→ **Task description**
Print each of the records below, leaving every word as it is.

[Collected data entries]
=== Begin Enclosure ===
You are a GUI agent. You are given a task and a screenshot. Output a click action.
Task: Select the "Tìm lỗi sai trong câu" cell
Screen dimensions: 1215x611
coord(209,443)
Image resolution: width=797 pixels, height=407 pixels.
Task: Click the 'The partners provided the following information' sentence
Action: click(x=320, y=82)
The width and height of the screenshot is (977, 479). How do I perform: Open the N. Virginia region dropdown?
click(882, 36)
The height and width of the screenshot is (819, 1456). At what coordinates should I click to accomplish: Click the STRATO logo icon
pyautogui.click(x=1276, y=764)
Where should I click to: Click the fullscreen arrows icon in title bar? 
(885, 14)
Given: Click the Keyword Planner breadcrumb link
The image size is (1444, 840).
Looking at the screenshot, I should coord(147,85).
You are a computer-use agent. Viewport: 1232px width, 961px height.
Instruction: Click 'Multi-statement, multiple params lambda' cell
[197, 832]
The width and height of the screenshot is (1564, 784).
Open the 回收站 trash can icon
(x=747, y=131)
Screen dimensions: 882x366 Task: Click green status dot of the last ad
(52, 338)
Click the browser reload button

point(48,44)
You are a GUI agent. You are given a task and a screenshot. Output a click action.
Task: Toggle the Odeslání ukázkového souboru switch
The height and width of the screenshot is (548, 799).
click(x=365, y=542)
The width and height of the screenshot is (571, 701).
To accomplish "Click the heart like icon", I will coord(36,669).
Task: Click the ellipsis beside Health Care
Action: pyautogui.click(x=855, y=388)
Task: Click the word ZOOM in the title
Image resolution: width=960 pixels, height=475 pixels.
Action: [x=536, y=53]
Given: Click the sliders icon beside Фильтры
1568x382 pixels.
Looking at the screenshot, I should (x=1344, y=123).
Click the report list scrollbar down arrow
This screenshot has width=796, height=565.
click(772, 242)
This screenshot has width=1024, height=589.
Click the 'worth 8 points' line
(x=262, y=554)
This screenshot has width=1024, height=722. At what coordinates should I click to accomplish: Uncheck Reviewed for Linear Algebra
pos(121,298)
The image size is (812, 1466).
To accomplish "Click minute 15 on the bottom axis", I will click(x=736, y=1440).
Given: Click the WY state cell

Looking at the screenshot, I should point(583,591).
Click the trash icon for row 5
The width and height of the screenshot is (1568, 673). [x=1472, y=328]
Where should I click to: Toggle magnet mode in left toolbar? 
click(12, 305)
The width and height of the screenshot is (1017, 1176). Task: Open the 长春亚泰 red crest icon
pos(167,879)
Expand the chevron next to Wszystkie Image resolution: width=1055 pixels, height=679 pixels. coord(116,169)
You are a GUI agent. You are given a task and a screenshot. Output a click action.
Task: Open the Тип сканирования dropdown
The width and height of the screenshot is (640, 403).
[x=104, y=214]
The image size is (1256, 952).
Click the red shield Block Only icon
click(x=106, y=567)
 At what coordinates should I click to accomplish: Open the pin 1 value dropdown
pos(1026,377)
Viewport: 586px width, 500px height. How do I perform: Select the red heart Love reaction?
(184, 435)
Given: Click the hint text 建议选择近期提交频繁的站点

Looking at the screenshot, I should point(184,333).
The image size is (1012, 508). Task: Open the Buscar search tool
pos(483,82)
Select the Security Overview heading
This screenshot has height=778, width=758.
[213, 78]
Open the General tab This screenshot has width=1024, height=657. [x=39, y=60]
=== End Enclosure ===
→ **Answer space**
You are a GUI agent. You are given a task and a screenshot. Output a click action.
Task: Select the "Tìm lỗi sai trong câu" cell
Screen dimensions: 1215x611
coord(209,443)
Image resolution: width=797 pixels, height=407 pixels.
Task: Click the 'The partners provided the following information' sentence
Action: click(x=320, y=82)
The width and height of the screenshot is (977, 479). How do I perform: Open the N. Virginia region dropdown?
click(882, 36)
The height and width of the screenshot is (819, 1456). At what coordinates should I click to accomplish: Click the STRATO logo icon
pyautogui.click(x=1276, y=764)
Where should I click to: Click the fullscreen arrows icon in title bar? 
(885, 14)
Given: Click the Keyword Planner breadcrumb link
The image size is (1444, 840).
Looking at the screenshot, I should coord(147,85).
You are a computer-use agent. Viewport: 1232px width, 961px height.
Instruction: Click 'Multi-statement, multiple params lambda' cell
[197, 832]
The width and height of the screenshot is (1564, 784).
Open the 回收站 trash can icon
(x=747, y=131)
Screen dimensions: 882x366 Task: Click green status dot of the last ad
(52, 338)
Click the browser reload button

point(48,44)
You are a GUI agent. You are given a task and a screenshot. Output a click action.
Task: Toggle the Odeslání ukázkového souboru switch
The height and width of the screenshot is (548, 799).
click(x=365, y=542)
The width and height of the screenshot is (571, 701).
To accomplish "Click the heart like icon", I will coord(36,669).
Task: Click the ellipsis beside Health Care
Action: pyautogui.click(x=855, y=388)
Task: Click the word ZOOM in the title
Image resolution: width=960 pixels, height=475 pixels.
Action: [x=536, y=53]
Given: Click the sliders icon beside Фильтры
1568x382 pixels.
Looking at the screenshot, I should (x=1344, y=123).
Click the report list scrollbar down arrow
This screenshot has width=796, height=565.
click(772, 242)
This screenshot has width=1024, height=589.
Click the 'worth 8 points' line
(x=262, y=554)
This screenshot has width=1024, height=722. At what coordinates should I click to accomplish: Uncheck Reviewed for Linear Algebra
pos(121,298)
The image size is (812, 1466).
To accomplish "Click minute 15 on the bottom axis", I will click(x=736, y=1440).
Given: Click the WY state cell

Looking at the screenshot, I should point(583,591).
Click the trash icon for row 5
The width and height of the screenshot is (1568, 673). [x=1472, y=328]
Where should I click to: Toggle magnet mode in left toolbar? 
click(12, 305)
The width and height of the screenshot is (1017, 1176). Task: Open the 长春亚泰 red crest icon
pos(167,879)
Expand the chevron next to Wszystkie Image resolution: width=1055 pixels, height=679 pixels. coord(116,169)
You are a GUI agent. You are given a task and a screenshot. Output a click action.
Task: Open the Тип сканирования dropdown
The width and height of the screenshot is (640, 403).
[x=104, y=214]
The image size is (1256, 952).
Click the red shield Block Only icon
click(x=106, y=567)
 At what coordinates should I click to accomplish: Open the pin 1 value dropdown
pos(1026,377)
Viewport: 586px width, 500px height. How do I perform: Select the red heart Love reaction?
(184, 435)
Given: Click the hint text 建议选择近期提交频繁的站点

Looking at the screenshot, I should point(184,333).
The image size is (1012, 508). Task: Open the Buscar search tool
pos(483,82)
Select the Security Overview heading
This screenshot has height=778, width=758.
[213, 78]
Open the General tab This screenshot has width=1024, height=657. [x=39, y=60]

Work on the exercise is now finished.